The World Bank has called for action across the global geopolitical zones in order to achieve net zero gas emissions through a comprehensive approach to reducing emissions in food systems, including in fertilizers and energy, crop and livestock production, and packaging and distribution across the value chain from farm to table.
The Breton Woods institution’s latest report titled ‘Recipe for a Livable Planet: Achieving Net Zero Emissions in the Agrifood’ indicated that payoffs for investing in cutting agrifood emissions were much bigger than the costs.
To achieve the zero gas emissions target, the bank estimated that $260 billion would be needed yearly as investments to cut in half agrifood emissions by 2030 and to reach net zero emissions by 2050.
It noted that twice as much money was being spent yearly on agricultural subsidies, many of which harm the environment, stressing that while cutting wasteful subsidies can finance some of this investment, additional financing is essential to get to net zero level.
According to the report’s findings, making these investments will lead to more than $4 trillion in benefits, from improvements in human health, food and nutrition security, better quality jobs and profits for farmers, to more carbon retained in forests and soils.
The World Bank noted that the global agrifood system offered a huge opportunity to cut almost a third of the world’s greenhouse gas emissions through affordable and readily available actions, as well as ensuring food security for a growing population.
The report outlines actions that every country can take. These will make food supplies more secure, help the food system better withstand climate change, and protect vulnerable people during this transition.
Commenting on the report’s findings, World Bank Senior Managing Director, Axel van Trotsenburg, said: “While the food on your table may taste good, it is also a hefty slice of the climate change emissions pie.

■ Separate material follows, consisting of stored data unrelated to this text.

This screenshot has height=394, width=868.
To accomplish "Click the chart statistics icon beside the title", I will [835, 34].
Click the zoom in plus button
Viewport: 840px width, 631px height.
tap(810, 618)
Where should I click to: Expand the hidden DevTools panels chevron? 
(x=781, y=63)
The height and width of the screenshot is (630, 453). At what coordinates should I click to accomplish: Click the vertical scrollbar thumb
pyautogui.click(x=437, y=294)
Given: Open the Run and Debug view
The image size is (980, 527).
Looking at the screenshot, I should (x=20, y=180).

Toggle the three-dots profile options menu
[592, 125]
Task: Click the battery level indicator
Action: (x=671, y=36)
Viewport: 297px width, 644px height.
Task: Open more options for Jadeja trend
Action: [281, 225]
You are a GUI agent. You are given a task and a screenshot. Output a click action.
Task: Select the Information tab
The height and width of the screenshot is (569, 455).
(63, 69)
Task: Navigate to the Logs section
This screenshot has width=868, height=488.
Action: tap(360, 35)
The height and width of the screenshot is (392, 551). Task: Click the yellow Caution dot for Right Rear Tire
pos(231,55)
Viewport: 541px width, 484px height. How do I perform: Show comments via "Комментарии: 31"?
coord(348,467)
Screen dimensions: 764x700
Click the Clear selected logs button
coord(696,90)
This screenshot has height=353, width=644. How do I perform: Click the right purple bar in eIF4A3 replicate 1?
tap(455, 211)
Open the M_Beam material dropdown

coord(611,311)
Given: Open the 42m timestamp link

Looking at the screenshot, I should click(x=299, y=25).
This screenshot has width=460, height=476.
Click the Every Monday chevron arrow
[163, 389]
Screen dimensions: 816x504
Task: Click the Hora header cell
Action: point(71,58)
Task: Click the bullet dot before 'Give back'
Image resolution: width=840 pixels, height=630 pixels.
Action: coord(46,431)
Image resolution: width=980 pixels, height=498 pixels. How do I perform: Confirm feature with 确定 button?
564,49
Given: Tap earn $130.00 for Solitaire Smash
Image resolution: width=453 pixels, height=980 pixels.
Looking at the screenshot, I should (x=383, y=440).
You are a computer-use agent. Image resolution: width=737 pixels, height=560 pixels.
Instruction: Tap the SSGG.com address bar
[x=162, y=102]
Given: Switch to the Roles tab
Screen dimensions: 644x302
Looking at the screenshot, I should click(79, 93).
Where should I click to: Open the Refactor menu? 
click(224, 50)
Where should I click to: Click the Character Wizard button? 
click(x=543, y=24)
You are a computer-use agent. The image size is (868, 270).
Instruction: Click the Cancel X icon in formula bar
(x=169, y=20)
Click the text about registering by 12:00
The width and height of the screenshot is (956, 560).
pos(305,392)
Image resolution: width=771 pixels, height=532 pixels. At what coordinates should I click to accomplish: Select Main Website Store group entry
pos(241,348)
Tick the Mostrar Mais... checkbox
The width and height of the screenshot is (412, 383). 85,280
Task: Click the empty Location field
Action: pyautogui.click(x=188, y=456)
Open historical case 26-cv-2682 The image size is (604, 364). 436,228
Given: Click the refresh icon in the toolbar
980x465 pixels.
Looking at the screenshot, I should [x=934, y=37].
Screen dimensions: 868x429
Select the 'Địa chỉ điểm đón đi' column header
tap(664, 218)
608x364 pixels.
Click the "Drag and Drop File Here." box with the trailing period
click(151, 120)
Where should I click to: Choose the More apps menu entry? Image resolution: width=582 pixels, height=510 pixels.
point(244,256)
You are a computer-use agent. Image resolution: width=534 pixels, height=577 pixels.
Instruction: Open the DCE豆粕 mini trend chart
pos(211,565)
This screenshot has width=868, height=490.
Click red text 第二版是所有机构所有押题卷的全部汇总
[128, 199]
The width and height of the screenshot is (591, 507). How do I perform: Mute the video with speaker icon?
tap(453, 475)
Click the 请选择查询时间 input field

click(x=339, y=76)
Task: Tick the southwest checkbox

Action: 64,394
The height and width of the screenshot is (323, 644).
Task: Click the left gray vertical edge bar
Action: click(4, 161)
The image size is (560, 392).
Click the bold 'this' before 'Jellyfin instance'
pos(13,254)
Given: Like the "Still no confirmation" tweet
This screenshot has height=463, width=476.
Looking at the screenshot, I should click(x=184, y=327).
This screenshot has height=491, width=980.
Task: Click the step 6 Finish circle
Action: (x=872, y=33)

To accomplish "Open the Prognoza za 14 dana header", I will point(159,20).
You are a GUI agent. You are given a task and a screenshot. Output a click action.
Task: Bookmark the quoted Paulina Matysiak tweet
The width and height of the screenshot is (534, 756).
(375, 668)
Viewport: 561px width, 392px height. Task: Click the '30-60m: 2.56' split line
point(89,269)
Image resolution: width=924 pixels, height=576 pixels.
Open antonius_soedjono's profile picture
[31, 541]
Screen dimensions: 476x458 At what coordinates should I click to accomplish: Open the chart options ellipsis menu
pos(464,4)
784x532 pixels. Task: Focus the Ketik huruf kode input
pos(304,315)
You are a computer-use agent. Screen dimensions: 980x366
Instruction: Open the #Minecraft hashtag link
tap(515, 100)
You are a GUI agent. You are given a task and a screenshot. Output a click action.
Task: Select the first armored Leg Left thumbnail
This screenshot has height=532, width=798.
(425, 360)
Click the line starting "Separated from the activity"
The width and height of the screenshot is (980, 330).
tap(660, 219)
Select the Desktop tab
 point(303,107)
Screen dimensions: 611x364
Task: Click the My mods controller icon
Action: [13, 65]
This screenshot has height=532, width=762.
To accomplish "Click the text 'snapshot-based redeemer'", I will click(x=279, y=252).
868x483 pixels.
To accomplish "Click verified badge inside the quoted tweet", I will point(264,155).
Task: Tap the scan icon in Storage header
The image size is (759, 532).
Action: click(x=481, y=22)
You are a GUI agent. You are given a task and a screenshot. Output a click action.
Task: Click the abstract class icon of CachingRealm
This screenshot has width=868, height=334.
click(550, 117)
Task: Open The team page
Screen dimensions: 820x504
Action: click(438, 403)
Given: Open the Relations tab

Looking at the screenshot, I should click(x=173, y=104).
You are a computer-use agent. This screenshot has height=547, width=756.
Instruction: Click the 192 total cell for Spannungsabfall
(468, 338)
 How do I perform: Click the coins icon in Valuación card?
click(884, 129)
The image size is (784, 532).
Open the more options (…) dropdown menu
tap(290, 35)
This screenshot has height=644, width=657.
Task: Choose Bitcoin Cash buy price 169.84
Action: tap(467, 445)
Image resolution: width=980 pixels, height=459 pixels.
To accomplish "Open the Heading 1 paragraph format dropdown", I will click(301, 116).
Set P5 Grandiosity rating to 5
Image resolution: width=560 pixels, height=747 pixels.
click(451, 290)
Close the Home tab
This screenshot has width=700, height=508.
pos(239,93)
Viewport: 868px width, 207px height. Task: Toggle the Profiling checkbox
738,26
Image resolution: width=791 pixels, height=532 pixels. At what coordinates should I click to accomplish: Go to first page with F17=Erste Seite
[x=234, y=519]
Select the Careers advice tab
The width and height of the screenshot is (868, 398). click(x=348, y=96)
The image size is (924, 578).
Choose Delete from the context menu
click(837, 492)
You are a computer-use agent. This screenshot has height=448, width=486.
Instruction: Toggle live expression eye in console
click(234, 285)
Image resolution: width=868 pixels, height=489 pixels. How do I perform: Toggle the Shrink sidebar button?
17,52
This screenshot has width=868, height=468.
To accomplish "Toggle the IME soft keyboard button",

“The good news is that the global food system can heal the planet –making soils, ecosystems, and people healthier, while keeping carbon in the ground. This is within reach in our lifetimes, but countries must act now: simply changing how middle-income countries use land, such as forests and ecosystems, for food production can cut agrifood emissions by a third by 2030”, the banker added.
The report notes that the agrifood system is a huge, untapped source of low-cost climate change action. Unlike other sectors, it can have an outsized impact on climate change by reducing emissions and drawing carbon naturally from the atmosphere.
Recognizing that countries will meet their climate goals in different ways, the report identifies a menu of solutions to choose from.
The report also reflected that that high-income countries can lead the way by giving more support to low- and middle-income countries so they can adopt low-emission farming methods and technologies, including technical assistance for forest conservation programs that generate high-integrity carbon credits.
Similarly, the bank stated that high-income countries can also shift subsidies away from high-emitting food sources to reveal their full price and help make low-emission food options cheaper in comparison.
In addition, the report indicated also that middle-income countries have an outsized role to play by curbing up to three-quarters of global agrifood emissions through greener practices such as reducing emissions from livestock and rice, investing in healthy soils, and cutting food loss and waste and using land more efficiently.
The report findings also showed that sustainable land use in middle-income countries would help one-third of the world’s opportunities to reduce agrifood emissions
The World Bank maintained that low-income countries can chart a different way forward by avoiding the mistakes made by richer countries and seizing climate-smart opportunities for greener and more competitive economies.
This is even as the bank estimated that preserving and restoring forests would promote sustainable economic development in low-income countries, based on the fact that more than half of their agrifood emissions come from clearing forests to produce food.